Try it:
Copy out everything from the line containing "Identify the location" down to the line containing "(422, 368).", both included, character for character.

[[ Supplied information, beginning ]]

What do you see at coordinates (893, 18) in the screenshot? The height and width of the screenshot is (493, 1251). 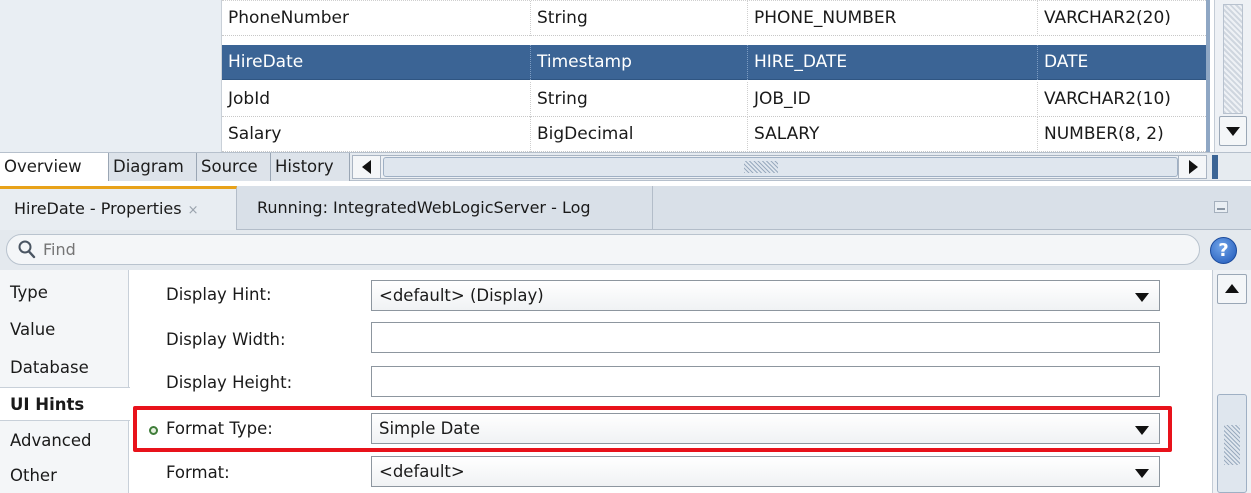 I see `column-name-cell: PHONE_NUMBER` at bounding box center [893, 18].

[[ Supplied information, end ]]
[[ Supplied information, beginning ]]

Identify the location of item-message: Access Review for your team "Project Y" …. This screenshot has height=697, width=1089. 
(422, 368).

[[ Supplied information, end ]]
[[ Supplied information, beginning ]]

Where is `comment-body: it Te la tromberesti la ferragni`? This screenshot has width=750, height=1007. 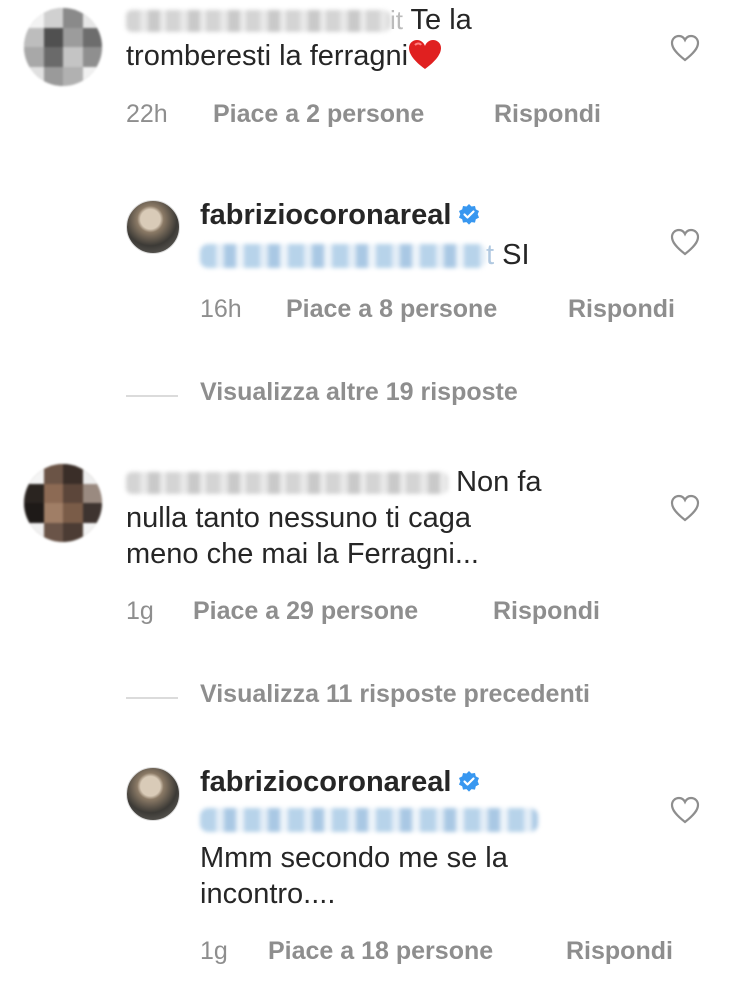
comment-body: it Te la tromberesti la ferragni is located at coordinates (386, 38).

[[ Supplied information, end ]]

Result for this task:
Identify the location of item-message: Access Review for your team "Project Y" …. This screenshot has height=697, width=1089. 
(422, 368).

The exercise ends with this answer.